10. The machine-learning based classifier integrity framework system of claim 9, wherein the operations further comprise verifying whether the one or more cells of the dataset validated to include the personally identifiable information based on the ranking are included in the sensitive data report.
11. The machine-learning based classifier integrity framework system of claim 8, wherein the classification model includes a logistic regression model and/or a random forest model, and wherein the operations further comprise vectorizing data of the dataset using the classification model.
12. The machine-learning based classifier integrity framework system of claim 8, wherein the operations further comprise sampling the dataset prior to the scanning.
13. The machine-learning based classifier integrity framework system of claim 12, wherein the sampling is performed using Pyspark's sampling algorithm or Bernoulli sampling algorithm.

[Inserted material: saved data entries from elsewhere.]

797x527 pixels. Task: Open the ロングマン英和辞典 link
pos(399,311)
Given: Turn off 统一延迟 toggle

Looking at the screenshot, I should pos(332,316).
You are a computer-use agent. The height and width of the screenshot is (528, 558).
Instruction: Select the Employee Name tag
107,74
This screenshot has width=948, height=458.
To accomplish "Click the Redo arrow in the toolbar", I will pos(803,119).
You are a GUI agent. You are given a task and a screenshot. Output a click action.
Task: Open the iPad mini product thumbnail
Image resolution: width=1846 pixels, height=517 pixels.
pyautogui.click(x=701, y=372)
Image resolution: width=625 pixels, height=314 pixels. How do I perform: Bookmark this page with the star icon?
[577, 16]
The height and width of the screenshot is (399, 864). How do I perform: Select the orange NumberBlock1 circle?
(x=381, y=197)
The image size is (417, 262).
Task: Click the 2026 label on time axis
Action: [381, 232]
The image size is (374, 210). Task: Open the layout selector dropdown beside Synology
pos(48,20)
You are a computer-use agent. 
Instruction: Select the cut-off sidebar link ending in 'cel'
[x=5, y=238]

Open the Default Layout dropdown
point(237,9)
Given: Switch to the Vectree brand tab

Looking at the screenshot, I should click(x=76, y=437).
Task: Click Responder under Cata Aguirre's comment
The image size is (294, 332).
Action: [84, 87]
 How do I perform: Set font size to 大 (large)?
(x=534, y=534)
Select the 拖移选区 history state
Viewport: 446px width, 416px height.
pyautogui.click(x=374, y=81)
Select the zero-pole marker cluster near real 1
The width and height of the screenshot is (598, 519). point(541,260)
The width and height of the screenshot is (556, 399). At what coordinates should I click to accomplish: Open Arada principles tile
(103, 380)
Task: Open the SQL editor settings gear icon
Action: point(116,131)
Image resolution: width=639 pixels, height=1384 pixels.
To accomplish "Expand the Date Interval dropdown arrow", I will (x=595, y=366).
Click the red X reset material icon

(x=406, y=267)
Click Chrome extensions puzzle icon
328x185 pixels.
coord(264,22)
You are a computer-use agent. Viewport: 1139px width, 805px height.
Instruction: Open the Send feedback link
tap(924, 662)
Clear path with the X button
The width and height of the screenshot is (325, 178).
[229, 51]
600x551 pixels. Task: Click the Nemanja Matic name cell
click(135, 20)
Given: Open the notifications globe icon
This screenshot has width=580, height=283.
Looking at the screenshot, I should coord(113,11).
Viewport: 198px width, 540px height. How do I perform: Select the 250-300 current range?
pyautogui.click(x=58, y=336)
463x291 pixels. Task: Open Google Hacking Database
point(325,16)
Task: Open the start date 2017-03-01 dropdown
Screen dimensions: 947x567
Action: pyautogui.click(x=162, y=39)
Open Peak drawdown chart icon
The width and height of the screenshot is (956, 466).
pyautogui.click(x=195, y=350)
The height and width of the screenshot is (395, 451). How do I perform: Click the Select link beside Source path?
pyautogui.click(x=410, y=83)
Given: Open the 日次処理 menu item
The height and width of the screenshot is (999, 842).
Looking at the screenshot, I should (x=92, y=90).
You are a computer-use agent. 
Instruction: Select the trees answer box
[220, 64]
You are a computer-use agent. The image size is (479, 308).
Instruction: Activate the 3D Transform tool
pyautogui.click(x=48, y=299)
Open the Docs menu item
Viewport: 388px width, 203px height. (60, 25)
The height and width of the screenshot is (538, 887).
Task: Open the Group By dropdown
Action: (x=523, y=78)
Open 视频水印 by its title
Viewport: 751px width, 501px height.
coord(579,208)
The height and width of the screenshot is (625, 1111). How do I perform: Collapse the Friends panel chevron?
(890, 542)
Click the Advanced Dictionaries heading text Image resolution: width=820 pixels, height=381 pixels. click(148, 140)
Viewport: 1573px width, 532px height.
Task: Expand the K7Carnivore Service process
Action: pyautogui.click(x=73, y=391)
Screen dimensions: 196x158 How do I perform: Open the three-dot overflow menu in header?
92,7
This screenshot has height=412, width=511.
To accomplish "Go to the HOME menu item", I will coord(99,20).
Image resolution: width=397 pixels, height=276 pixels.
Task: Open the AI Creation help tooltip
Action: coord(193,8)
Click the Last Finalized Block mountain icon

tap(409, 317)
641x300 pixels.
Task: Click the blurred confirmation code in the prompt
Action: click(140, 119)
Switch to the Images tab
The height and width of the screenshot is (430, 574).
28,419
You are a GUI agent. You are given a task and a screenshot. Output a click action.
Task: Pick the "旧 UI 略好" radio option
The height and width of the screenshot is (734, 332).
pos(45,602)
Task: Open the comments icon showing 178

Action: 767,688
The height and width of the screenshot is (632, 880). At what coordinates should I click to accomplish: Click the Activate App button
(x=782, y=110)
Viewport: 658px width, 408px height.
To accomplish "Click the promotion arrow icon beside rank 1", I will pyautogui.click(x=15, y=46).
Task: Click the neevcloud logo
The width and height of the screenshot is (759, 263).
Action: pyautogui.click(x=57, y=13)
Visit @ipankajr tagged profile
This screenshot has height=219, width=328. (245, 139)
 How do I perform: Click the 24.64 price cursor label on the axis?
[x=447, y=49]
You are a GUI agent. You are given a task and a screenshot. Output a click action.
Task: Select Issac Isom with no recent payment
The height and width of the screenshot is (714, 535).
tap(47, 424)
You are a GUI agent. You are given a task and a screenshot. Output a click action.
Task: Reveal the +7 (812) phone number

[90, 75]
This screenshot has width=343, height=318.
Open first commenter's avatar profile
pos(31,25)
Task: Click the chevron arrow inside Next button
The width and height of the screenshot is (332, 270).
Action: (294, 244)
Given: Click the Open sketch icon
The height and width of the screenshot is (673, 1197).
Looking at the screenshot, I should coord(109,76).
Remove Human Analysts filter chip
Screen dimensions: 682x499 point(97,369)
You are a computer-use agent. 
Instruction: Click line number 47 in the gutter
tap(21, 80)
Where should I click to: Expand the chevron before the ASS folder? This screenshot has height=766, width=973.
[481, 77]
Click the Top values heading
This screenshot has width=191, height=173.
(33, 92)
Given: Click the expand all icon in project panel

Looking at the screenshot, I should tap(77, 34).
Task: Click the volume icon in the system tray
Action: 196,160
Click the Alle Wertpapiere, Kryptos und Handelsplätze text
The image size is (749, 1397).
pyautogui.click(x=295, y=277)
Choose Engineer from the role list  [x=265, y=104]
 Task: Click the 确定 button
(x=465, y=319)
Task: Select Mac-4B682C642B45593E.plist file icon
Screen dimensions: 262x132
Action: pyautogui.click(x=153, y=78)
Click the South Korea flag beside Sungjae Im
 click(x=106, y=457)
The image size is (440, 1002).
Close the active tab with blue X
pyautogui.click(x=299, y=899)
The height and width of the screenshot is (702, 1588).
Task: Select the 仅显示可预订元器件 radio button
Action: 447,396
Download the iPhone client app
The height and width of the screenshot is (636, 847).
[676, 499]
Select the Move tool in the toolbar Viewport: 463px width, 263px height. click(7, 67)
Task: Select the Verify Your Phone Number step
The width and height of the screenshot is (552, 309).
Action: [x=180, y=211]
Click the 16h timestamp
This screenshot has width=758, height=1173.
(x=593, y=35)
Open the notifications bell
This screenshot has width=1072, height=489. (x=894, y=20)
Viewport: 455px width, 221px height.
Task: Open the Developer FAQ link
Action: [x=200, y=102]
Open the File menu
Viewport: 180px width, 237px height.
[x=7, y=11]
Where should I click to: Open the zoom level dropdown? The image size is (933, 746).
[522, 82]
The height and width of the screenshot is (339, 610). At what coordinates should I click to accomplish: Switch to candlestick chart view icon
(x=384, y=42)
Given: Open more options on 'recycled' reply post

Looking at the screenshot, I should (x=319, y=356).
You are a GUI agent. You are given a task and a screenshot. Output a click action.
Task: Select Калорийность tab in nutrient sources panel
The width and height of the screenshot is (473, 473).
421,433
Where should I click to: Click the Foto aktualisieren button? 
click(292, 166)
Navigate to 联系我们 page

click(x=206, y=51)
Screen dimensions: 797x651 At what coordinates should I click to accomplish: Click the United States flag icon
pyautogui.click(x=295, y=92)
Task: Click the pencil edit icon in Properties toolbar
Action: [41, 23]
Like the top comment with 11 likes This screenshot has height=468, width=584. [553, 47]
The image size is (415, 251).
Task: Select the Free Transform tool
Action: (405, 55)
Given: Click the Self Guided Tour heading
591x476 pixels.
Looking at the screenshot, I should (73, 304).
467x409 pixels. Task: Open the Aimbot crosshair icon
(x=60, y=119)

14. The machine-learning based classifier integrity framework system of claim 8, wherein the operations further comprise generating summaries for inclusion in the validation report, the summaries of the output corresponding to the plurality of sensitive attributes are generated using a large language model (LLM) based on a preference of a user.
15. A non-transitory computer readable media comprising machine executable instructions stored thereon, which, when executed by at least one processor cause a machine-learning based classifier integrity framework system to perform operations comprising:
receiving a sensitive data report identifying a dataset including one or more columns associated with personally identifiable information;
receiving configuration data of the machine learning-based classifier integrity framework system, the configuration data corresponds with a predefined list of rules;
scanning one or more cells of the dataset associated with a column of the one or more columns to generate an output corresponding to a plurality of sensitive attributes in the dataset using a classification model;
validating, based upon the sensitive data report and the configuration data, the output corresponding to the plurality of sensitive attribute; and
generating, based upon the validating, a validation report comprising information on whether the one or more columns of the dataset identified as including the personally identifiable information comprises actual personally identifiable information, an additional review requirement to confirm whether the personally identifiable information is present, or the personally identifiable information is absent.
16. The non-transitory computer readable media of claim 15, wherein validating the output corresponding to the sensitive attributes comprises:
computing a confidence level for the generated output corresponding to each of the plurality of sensitive attributes of the dataset;
ranking, based on the confidence level and the predefined list of rules defined by a user, the generated output corresponding to each of the plurality of sensitive attributes of the dataset; and
determining, based on the ranking, the one or more cells of the dataset including the personally identifiable information.
17. The non-transitory computer readable media of claim 16, wherein the operations further comprise verifying whether the one or more cells of the dataset validated to include the personally identifiable information based on the ranking are included in the sensitive data report.
18. The non-transitory computer readable media of claim 15, wherein the classification model includes a logistic regression model and/or a random forest model, and wherein the operations further comprise vectorizing data of the dataset using the classification model.
19. The non-transitory computer readable media of claim 15, wherein the operations further comprise sampling the dataset prior to the scanning using Pyspark's sampling algorithm or Bernoulli sampling algorithm.
20. The non-transitory computer readable media of claim 15, wherein the operations further comprise generating summaries of the output corresponding to the plurality of sensitive attributes for inclusion in the validation report, the summaries are generated using a large language model (LLM) based on a preference of a user.